Here’s the thing: Speculation about the imminent collapse of Credit Suisse sparked Monday’s sell-off, with the bank’s shares hitting record lows. Investors and commentators were quick to speculate whether Credit Suisse was the new Lehman Brothers—almost exactly 14 years ago, the first Wall Street domino to fall in the subprime mortgage crisis.
This fear is understandable. When faced with a complex and scary problem, we tend to look back at past solutions, hoping we can now see what we couldn’t see then.
But, as my colleague Julia Horowitz writes, concerns about Credit Suisse reflect more about the ~sentiment~ of the market than the financial health of the bank.
Credit Suisse has been hit by scandals and fines over the years. And there are still risks ahead. But it’s far from bankruptcy. One analyst even described Credit Suisse’s liquidity position as “healthy.”
That’s part of the reason why the panic was fading by Tuesday.
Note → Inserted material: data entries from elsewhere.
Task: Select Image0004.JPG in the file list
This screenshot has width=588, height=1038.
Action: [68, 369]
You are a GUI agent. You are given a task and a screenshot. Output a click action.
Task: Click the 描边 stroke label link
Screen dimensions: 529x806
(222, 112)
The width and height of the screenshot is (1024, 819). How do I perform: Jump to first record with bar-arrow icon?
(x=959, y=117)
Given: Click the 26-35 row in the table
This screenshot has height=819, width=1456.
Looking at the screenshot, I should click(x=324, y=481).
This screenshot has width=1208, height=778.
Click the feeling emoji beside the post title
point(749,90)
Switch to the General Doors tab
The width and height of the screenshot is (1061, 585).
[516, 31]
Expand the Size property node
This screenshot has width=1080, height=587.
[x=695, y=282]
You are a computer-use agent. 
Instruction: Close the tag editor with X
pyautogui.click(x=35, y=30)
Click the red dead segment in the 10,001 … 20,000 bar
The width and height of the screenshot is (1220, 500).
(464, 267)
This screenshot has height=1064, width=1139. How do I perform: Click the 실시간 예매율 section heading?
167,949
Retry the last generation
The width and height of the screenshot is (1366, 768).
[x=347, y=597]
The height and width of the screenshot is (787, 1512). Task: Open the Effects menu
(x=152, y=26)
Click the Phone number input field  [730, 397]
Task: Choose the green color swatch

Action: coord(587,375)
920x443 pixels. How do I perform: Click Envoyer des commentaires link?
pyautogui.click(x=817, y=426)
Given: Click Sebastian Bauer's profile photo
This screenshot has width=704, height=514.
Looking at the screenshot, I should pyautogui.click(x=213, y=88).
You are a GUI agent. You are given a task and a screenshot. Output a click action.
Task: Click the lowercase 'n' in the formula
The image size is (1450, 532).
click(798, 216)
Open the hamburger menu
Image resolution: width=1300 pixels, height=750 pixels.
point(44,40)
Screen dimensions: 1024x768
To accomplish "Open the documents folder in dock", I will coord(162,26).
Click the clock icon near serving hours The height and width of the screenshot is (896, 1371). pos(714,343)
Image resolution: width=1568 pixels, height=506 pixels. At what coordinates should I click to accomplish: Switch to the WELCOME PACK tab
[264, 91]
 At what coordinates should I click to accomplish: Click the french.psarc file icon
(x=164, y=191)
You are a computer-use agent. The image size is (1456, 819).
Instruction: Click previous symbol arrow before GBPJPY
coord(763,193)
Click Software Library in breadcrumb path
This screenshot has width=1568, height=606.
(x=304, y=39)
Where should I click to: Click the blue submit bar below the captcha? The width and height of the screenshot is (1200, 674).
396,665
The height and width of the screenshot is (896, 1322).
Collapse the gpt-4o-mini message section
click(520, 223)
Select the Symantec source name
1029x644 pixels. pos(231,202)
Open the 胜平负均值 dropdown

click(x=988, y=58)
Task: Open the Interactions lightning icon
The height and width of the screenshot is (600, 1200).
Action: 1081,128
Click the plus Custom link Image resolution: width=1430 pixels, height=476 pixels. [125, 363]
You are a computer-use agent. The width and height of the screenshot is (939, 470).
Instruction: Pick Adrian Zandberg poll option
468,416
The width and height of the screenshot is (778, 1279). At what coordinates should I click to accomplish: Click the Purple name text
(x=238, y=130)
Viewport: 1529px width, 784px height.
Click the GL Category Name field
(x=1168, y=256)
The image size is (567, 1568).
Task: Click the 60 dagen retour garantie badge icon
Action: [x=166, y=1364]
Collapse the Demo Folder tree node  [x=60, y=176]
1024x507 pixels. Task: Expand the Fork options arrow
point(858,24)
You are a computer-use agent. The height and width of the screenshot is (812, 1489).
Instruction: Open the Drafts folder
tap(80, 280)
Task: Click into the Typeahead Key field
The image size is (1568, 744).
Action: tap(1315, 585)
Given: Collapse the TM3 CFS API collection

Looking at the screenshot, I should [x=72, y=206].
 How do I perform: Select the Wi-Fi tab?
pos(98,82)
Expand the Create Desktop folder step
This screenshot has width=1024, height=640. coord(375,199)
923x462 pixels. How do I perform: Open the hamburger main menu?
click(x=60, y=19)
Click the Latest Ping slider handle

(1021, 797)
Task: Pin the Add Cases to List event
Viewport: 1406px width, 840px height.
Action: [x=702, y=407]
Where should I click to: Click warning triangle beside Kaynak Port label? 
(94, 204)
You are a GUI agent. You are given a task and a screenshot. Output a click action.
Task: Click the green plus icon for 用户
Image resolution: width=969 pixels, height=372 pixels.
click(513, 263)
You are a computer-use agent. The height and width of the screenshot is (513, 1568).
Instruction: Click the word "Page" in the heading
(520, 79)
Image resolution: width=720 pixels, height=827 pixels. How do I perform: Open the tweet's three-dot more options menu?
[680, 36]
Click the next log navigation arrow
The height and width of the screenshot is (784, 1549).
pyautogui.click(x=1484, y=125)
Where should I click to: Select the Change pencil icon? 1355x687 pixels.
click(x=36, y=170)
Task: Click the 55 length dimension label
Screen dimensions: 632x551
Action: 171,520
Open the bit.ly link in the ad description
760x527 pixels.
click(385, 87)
Credit Suisse shares rallied along with the broader stock market.
“I don’t see this as a ‘Lehman moment,'” Mohamed El-Erian, an adviser to Allianz, said on CNBC on Monday.
It’s not hard to see why investors are being triggered by Credit Suisse’s recent volatility, triggered by a memo from the CEO that, far from reassuring, raised concerns that the bank’s fundamentals are more fundamental than they appear. Unstable.
Combine this anxiety with related anxiety Or a looming global recession and turmoil in the UK bond market, and you’ve got a big anxiety shake.
Everyone on Wall Street wants to get ahead of the next big risk, remember it doesn’t always come from where you expect it to be. (For example, few saw the danger in the subprime mortgage deal that predicted the housing market crash of 2008.)
Jose-Luis Pedro, professor of finance at Imperial’s business school, said the devil is always in what you don’t know, and as far as we know, Credit Suisse could be exposed to risks that the market doesn’t know. School.
A silver lining: We haven’t had some guardrails since 2008. Larger banks now have much higher capital requirements than before the crisis, which should reduce the risk of contagion from any one failure.
Credit Suisse is far from insolvent, but even if things do go from bad to worse, it’s unlikely to bring the whole ship down.